6 Segmenting with tokens
Morpho-syntactic annotations are carried by segments, called
tokens, present in the document flow, but this does not imply
that the resulting segmentation corresponds to a sequence of adjacent
segments partitioning the original document. It is particularly
important to distinguish the morpho-syntactic units from their
realizations. Some parts of a document may carry no annotations
(typographic marks, didascalies, markup elements, ...); other parts
may not exactly correspond to their segmented form (abbreviations,
brachygraphies, typographic errors and variations, typographic and
morphological contractions, ...). Also, a morpho-syntactic unit may
not correspond to a segment identified by typographic marks (such as
white spaces or hyphens), for instance for German compound words,
speech transcription, or Sanskrit writing.

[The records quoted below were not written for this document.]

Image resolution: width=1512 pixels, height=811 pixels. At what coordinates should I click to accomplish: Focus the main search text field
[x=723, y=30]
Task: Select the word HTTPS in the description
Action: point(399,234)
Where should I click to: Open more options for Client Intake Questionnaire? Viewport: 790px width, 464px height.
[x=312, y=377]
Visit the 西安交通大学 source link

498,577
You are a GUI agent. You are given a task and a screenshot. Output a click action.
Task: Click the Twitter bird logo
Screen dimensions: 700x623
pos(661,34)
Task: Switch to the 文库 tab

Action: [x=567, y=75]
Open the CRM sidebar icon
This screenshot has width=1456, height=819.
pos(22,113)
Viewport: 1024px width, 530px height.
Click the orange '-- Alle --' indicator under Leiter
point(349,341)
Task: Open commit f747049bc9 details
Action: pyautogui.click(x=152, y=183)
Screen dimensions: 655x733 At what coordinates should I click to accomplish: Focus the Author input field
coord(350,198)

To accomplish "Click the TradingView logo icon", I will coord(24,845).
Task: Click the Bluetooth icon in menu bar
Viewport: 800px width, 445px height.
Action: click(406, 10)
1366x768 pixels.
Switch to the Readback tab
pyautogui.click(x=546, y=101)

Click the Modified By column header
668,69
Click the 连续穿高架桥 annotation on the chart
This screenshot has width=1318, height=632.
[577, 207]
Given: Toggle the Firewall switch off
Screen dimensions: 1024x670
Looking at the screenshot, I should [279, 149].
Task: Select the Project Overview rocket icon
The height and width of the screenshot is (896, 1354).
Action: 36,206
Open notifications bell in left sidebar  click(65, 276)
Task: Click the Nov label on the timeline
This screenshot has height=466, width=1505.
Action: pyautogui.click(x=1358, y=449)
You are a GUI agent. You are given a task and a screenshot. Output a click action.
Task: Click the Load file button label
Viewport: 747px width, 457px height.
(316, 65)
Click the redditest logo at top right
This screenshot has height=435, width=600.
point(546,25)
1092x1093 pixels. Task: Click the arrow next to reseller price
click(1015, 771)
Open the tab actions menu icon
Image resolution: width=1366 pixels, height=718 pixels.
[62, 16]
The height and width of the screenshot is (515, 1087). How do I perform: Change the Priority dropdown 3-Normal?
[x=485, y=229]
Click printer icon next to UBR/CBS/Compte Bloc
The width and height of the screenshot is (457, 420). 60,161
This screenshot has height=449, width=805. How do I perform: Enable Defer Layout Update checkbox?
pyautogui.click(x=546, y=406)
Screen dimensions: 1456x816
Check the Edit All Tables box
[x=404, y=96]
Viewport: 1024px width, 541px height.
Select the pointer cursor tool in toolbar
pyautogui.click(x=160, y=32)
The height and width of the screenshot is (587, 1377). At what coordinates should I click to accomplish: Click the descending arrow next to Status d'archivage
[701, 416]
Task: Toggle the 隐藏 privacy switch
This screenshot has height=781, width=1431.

The element token is used to represent these segments of the
original document that, roughly speaking, follow typographical,
morphological, or phonological boundaries. The current proposal does
not define the linguistic properties of tokens. In different
languages, a token may be identified through typographic properties
(white-space, hyphens, characters, ...) and/or morphological
properties (radical, affix, morpheme, ...). The description of the
morphological, phonological or lexicological structures that may define
a token is not covered by the current proposal.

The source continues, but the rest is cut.